# [Description of the task]
The output should be identical to the entries that follow.

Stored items
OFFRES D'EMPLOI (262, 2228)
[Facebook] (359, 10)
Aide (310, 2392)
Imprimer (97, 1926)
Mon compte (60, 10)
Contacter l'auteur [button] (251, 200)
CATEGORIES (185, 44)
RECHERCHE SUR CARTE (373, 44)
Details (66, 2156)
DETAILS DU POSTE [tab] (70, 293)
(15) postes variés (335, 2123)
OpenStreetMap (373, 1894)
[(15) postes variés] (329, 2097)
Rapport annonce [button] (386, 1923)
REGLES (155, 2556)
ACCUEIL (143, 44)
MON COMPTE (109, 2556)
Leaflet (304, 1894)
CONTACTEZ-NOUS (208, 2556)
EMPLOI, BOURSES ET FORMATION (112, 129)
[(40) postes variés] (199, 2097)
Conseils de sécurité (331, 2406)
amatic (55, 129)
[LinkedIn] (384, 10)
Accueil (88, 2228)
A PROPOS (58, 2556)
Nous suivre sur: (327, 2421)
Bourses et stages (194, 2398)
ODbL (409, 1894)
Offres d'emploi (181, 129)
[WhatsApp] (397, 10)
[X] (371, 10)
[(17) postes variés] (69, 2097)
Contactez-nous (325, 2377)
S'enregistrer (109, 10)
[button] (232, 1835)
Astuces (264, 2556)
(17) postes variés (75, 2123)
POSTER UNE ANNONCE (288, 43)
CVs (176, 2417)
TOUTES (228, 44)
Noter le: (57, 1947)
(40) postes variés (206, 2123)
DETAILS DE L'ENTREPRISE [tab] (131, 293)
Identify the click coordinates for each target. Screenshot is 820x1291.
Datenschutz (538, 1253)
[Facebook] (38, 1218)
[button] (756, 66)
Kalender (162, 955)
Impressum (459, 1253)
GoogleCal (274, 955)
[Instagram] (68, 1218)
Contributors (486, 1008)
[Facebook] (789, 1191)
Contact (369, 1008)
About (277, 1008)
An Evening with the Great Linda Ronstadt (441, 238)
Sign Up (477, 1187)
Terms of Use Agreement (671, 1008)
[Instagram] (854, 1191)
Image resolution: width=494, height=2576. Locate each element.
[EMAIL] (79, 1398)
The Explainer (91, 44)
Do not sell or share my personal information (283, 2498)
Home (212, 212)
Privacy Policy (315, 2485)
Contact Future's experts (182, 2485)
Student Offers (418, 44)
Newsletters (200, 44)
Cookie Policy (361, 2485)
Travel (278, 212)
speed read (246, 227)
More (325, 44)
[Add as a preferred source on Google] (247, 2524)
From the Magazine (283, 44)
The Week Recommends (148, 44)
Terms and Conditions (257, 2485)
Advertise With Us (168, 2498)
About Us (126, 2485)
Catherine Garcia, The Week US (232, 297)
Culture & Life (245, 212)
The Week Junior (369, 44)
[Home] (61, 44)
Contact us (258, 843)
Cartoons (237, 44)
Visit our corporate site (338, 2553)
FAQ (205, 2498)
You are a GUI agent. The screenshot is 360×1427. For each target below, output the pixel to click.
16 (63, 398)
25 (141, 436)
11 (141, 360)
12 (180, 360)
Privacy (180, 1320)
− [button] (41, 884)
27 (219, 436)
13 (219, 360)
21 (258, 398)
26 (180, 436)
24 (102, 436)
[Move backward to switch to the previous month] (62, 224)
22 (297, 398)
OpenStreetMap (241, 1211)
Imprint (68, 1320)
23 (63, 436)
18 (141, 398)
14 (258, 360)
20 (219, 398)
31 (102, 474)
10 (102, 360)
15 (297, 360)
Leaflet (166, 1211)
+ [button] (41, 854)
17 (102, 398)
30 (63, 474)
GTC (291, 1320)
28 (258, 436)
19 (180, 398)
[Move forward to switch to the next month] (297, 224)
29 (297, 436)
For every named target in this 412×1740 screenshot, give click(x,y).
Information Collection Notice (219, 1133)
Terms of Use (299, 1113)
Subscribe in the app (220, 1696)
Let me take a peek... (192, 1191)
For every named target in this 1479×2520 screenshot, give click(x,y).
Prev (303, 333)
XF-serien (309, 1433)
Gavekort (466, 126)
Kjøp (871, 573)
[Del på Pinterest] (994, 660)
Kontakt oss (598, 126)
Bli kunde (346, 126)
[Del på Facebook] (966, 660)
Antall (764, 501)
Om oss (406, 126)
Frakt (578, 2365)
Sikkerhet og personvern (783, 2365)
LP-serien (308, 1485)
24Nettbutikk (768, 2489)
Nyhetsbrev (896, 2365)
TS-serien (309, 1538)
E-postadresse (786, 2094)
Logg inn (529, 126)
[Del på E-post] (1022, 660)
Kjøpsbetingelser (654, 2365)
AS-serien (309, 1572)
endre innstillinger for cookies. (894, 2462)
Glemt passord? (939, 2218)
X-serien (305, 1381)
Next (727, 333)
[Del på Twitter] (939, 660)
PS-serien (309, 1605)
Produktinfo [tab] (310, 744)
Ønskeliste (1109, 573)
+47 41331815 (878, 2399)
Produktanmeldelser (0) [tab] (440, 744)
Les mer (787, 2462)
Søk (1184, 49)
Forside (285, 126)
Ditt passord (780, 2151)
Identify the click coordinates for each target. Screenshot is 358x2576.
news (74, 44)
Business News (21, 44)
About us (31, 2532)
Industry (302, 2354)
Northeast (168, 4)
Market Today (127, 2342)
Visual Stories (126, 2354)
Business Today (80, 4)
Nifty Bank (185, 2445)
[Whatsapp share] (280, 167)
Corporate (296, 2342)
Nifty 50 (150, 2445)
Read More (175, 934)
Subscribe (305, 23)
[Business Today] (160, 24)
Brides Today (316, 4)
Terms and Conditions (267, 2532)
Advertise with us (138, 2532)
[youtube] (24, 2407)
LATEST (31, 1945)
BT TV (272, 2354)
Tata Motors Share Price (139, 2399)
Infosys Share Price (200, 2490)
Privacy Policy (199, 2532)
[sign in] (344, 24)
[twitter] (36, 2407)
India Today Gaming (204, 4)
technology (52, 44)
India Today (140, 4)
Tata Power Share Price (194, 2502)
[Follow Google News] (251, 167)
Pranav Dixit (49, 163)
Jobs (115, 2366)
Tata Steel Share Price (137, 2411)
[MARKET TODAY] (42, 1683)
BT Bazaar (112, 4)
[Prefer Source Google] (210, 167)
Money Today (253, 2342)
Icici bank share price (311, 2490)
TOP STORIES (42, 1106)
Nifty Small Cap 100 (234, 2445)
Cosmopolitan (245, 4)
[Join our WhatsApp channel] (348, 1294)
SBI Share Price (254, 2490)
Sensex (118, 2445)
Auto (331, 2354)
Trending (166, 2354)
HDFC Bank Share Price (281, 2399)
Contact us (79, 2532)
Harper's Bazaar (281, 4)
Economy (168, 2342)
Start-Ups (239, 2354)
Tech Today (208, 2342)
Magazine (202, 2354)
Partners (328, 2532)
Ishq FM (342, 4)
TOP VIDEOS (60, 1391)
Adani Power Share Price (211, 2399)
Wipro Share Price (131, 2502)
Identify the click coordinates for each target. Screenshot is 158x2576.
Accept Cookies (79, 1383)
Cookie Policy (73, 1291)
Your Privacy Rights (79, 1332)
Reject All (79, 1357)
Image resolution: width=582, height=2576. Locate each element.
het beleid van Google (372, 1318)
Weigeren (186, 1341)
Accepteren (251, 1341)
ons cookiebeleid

# [Output for this task]
OFFRES D'EMPLOI (262, 2228)
[Facebook] (359, 10)
Aide (310, 2392)
Imprimer (97, 1926)
Mon compte (60, 10)
Contacter l'auteur [button] (251, 200)
CATEGORIES (185, 44)
RECHERCHE SUR CARTE (373, 44)
Details (66, 2156)
DETAILS DU POSTE [tab] (70, 293)
(15) postes variés (335, 2123)
OpenStreetMap (373, 1894)
[(15) postes variés] (329, 2097)
Rapport annonce [button] (386, 1923)
REGLES (155, 2556)
ACCUEIL (143, 44)
MON COMPTE (109, 2556)
Leaflet (304, 1894)
CONTACTEZ-NOUS (208, 2556)
EMPLOI, BOURSES ET FORMATION (112, 129)
[(40) postes variés] (199, 2097)
Conseils de sécurité (331, 2406)
amatic (55, 129)
[LinkedIn] (384, 10)
Accueil (88, 2228)
A PROPOS (58, 2556)
Nous suivre sur: (327, 2421)
Bourses et stages (194, 2398)
ODbL (409, 1894)
Offres d'emploi (181, 129)
[WhatsApp] (397, 10)
[X] (371, 10)
[(17) postes variés] (69, 2097)
Contactez-nous (325, 2377)
S'enregistrer (109, 10)
[button] (232, 1835)
Astuces (264, 2556)
(17) postes variés (75, 2123)
POSTER UNE ANNONCE (288, 43)
CVs (176, 2417)
TOUTES (228, 44)
Noter le: (57, 1947)
(40) postes variés (206, 2123)
DETAILS DE L'ENTREPRISE [tab] (131, 293)
Identify the click coordinates for each target. Screenshot is 820x1291.
Datenschutz (538, 1253)
[Facebook] (38, 1218)
[button] (756, 66)
Kalender (162, 955)
Impressum (459, 1253)
GoogleCal (274, 955)
[Instagram] (68, 1218)
Contributors (486, 1008)
[Facebook] (789, 1191)
Contact (369, 1008)
About (277, 1008)
An Evening with the Great Linda Ronstadt (441, 238)
Sign Up (477, 1187)
Terms of Use Agreement (671, 1008)
[Instagram] (854, 1191)
Image resolution: width=494, height=2576. Locate each element.
[EMAIL] (79, 1398)
The Explainer (91, 44)
Do not sell or share my personal information (283, 2498)
Home (212, 212)
Privacy Policy (315, 2485)
Contact Future's experts (182, 2485)
Student Offers (418, 44)
Newsletters (200, 44)
Cookie Policy (361, 2485)
Travel (278, 212)
speed read (246, 227)
More (325, 44)
[Add as a preferred source on Google] (247, 2524)
From the Magazine (283, 44)
The Week Recommends (148, 44)
Terms and Conditions (257, 2485)
Advertise With Us (168, 2498)
About Us (126, 2485)
Catherine Garcia, The Week US (232, 297)
Culture & Life (245, 212)
The Week Junior (369, 44)
[Home] (61, 44)
Contact us (258, 843)
Cartoons (237, 44)
Visit our corporate site (338, 2553)
FAQ (205, 2498)
You are a GUI agent. The screenshot is 360×1427. For each target below, output the pixel to click.
16 (63, 398)
25 (141, 436)
11 (141, 360)
12 (180, 360)
Privacy (180, 1320)
− [button] (41, 884)
27 (219, 436)
13 (219, 360)
21 (258, 398)
26 (180, 436)
24 (102, 436)
[Move backward to switch to the previous month] (62, 224)
22 (297, 398)
OpenStreetMap (241, 1211)
Imprint (68, 1320)
23 (63, 436)
18 (141, 398)
14 (258, 360)
20 (219, 398)
31 (102, 474)
10 (102, 360)
15 (297, 360)
Leaflet (166, 1211)
+ [button] (41, 854)
17 (102, 398)
30 (63, 474)
GTC (291, 1320)
28 (258, 436)
19 (180, 398)
[Move forward to switch to the next month] (297, 224)
29 (297, 436)
For every named target in this 412×1740 screenshot, give click(x,y).
Information Collection Notice (219, 1133)
Terms of Use (299, 1113)
Subscribe in the app (220, 1696)
Let me take a peek... (192, 1191)
For every named target in this 1479×2520 screenshot, give click(x,y).
Prev (303, 333)
XF-serien (309, 1433)
Gavekort (466, 126)
Kjøp (871, 573)
[Del på Pinterest] (994, 660)
Kontakt oss (598, 126)
Bli kunde (346, 126)
[Del på Facebook] (966, 660)
Antall (764, 501)
Om oss (406, 126)
Frakt (578, 2365)
Sikkerhet og personvern (783, 2365)
LP-serien (308, 1485)
24Nettbutikk (768, 2489)
Nyhetsbrev (896, 2365)
TS-serien (309, 1538)
E-postadresse (786, 2094)
Logg inn (529, 126)
[Del på E-post] (1022, 660)
Kjøpsbetingelser (654, 2365)
AS-serien (309, 1572)
endre innstillinger for cookies. (894, 2462)
Glemt passord? (939, 2218)
X-serien (305, 1381)
Next (727, 333)
[Del på Twitter] (939, 660)
PS-serien (309, 1605)
Produktinfo [tab] (310, 744)
Ønskeliste (1109, 573)
+47 41331815 (878, 2399)
Produktanmeldelser (0) [tab] (440, 744)
Les mer (787, 2462)
Søk (1184, 49)
Forside (285, 126)
Ditt passord (780, 2151)
Identify the click coordinates for each target. Screenshot is 358x2576.
news (74, 44)
Business News (21, 44)
About us (31, 2532)
Industry (302, 2354)
Northeast (168, 4)
Market Today (127, 2342)
Visual Stories (126, 2354)
Business Today (80, 4)
Nifty Bank (185, 2445)
[Whatsapp share] (280, 167)
Corporate (296, 2342)
Nifty 50 (150, 2445)
Read More (175, 934)
Subscribe (305, 23)
[Business Today] (160, 24)
Brides Today (316, 4)
Terms and Conditions (267, 2532)
Advertise with us (138, 2532)
[youtube] (24, 2407)
LATEST (31, 1945)
BT TV (272, 2354)
Tata Motors Share Price (139, 2399)
Infosys Share Price (200, 2490)
Privacy Policy (199, 2532)
[sign in] (344, 24)
[twitter] (36, 2407)
India Today Gaming (204, 4)
technology (52, 44)
India Today (140, 4)
Tata Power Share Price (194, 2502)
[Follow Google News] (251, 167)
Pranav Dixit (49, 163)
Jobs (115, 2366)
Tata Steel Share Price (137, 2411)
[MARKET TODAY] (42, 1683)
BT Bazaar (112, 4)
[Prefer Source Google] (210, 167)
Money Today (253, 2342)
Icici bank share price (311, 2490)
TOP STORIES (42, 1106)
Nifty Small Cap 100 (234, 2445)
Cosmopolitan (245, 4)
[Join our WhatsApp channel] (348, 1294)
SBI Share Price (254, 2490)
Sensex (118, 2445)
Auto (331, 2354)
Trending (166, 2354)
HDFC Bank Share Price (281, 2399)
Contact us (79, 2532)
Harper's Bazaar (281, 4)
Economy (168, 2342)
Start-Ups (239, 2354)
Tech Today (208, 2342)
Magazine (202, 2354)
Partners (328, 2532)
Ishq FM (342, 4)
TOP VIDEOS (60, 1391)
Adani Power Share Price (211, 2399)
Wipro Share Price (131, 2502)
Identify the click coordinates for each target. Screenshot is 158x2576.
Accept Cookies (79, 1383)
Cookie Policy (73, 1291)
Your Privacy Rights (79, 1332)
Reject All (79, 1357)
Image resolution: width=582, height=2576. Locate each element.
het beleid van Google (372, 1318)
Weigeren (186, 1341)
Accepteren (251, 1341)
ons cookiebeleid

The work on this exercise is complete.